GIVEN ENTRIES below:

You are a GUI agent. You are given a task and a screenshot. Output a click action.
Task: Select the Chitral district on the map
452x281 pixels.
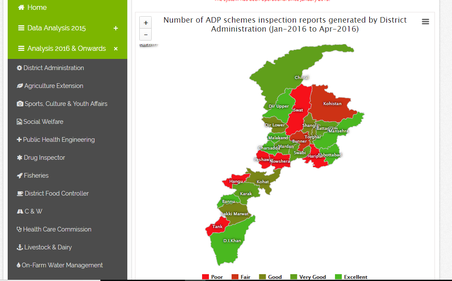coord(291,64)
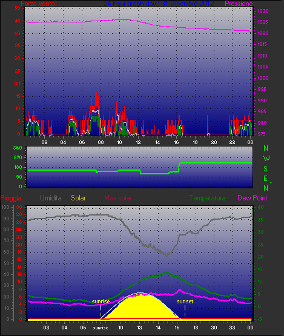Click the 12 hour tick on wind graph
284x336 pixels.
138,142
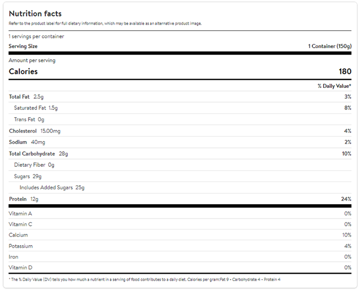Viewport: 360px width, 292px height.
Task: Click the Includes Added Sugars 25g line
Action: (52, 187)
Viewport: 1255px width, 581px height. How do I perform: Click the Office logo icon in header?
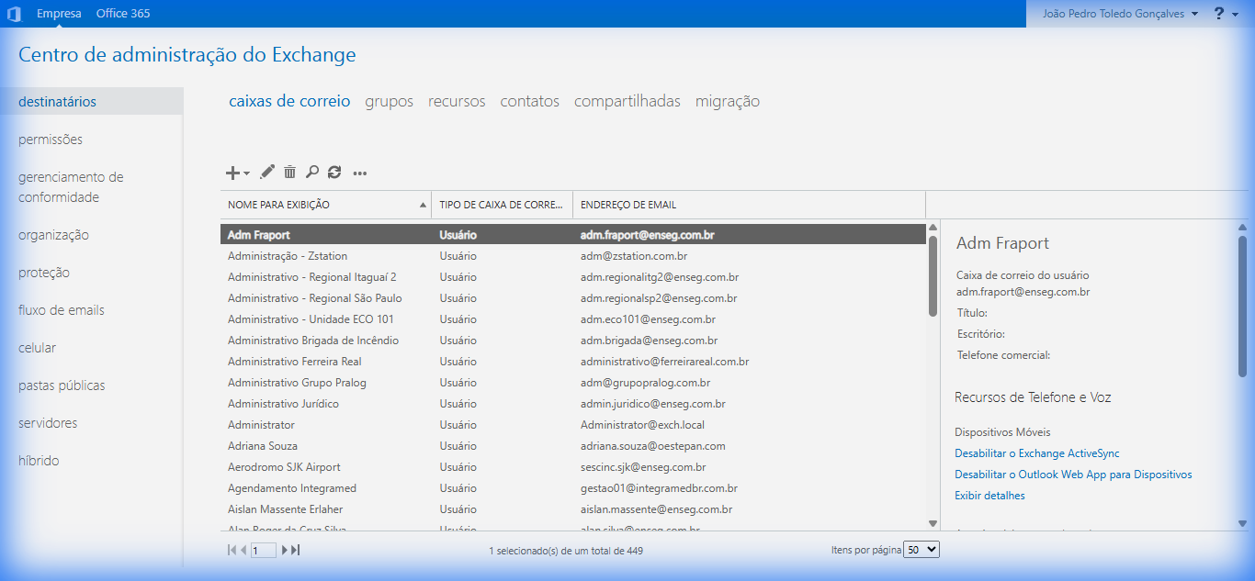(x=14, y=14)
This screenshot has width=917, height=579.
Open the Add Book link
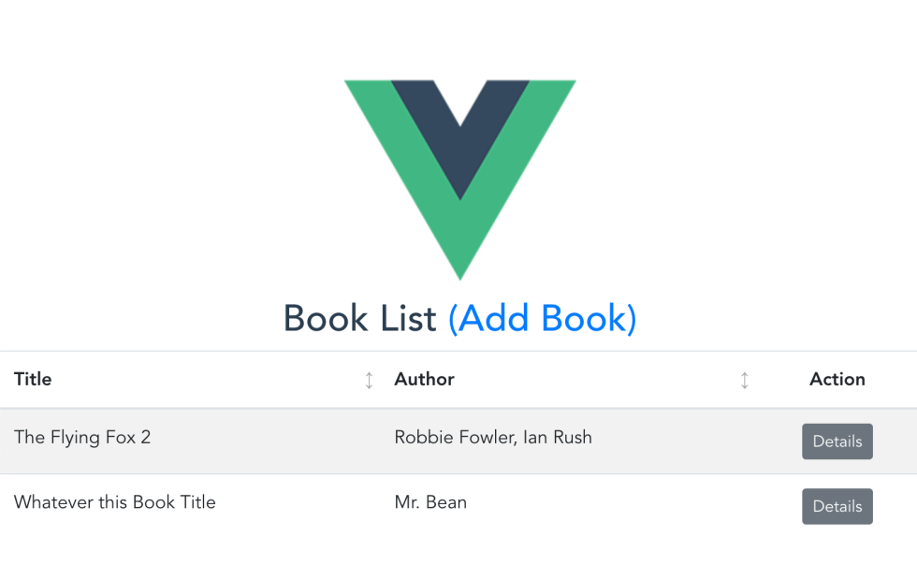(x=542, y=319)

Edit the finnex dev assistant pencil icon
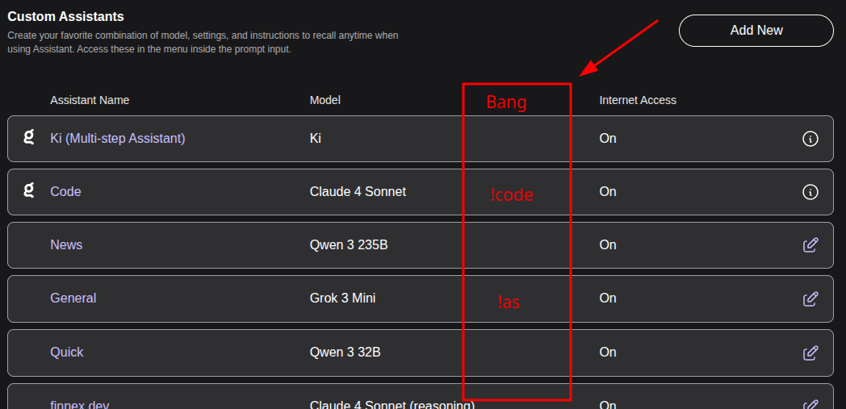point(810,404)
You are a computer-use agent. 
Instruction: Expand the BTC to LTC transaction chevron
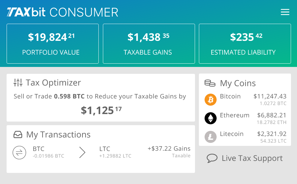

End of GIVEN ENTRIES.

Every line above must be printed again exactly, pictures excluded.

[YOUR RESPONSE]
You are a GUI agent. You are given a task and a screenshot. Output a click action.
Task: Select the Chitral district on the map
452x281 pixels.
coord(291,64)
Click the 12 hour tick on wind graph
284x336 pixels.
138,142
Viewport: 360px width, 292px height.
Task: Click the Includes Added Sugars 25g line
Action: (52, 187)
Viewport: 1255px width, 581px height. How do I perform: Click the Office logo icon in header?
(x=14, y=14)
This screenshot has width=917, height=579.
Open the Add Book link
(x=542, y=319)

Edit the finnex dev assistant pencil icon
point(810,404)
You are a computer-use agent. 
Instruction: Expand the BTC to LTC transaction chevron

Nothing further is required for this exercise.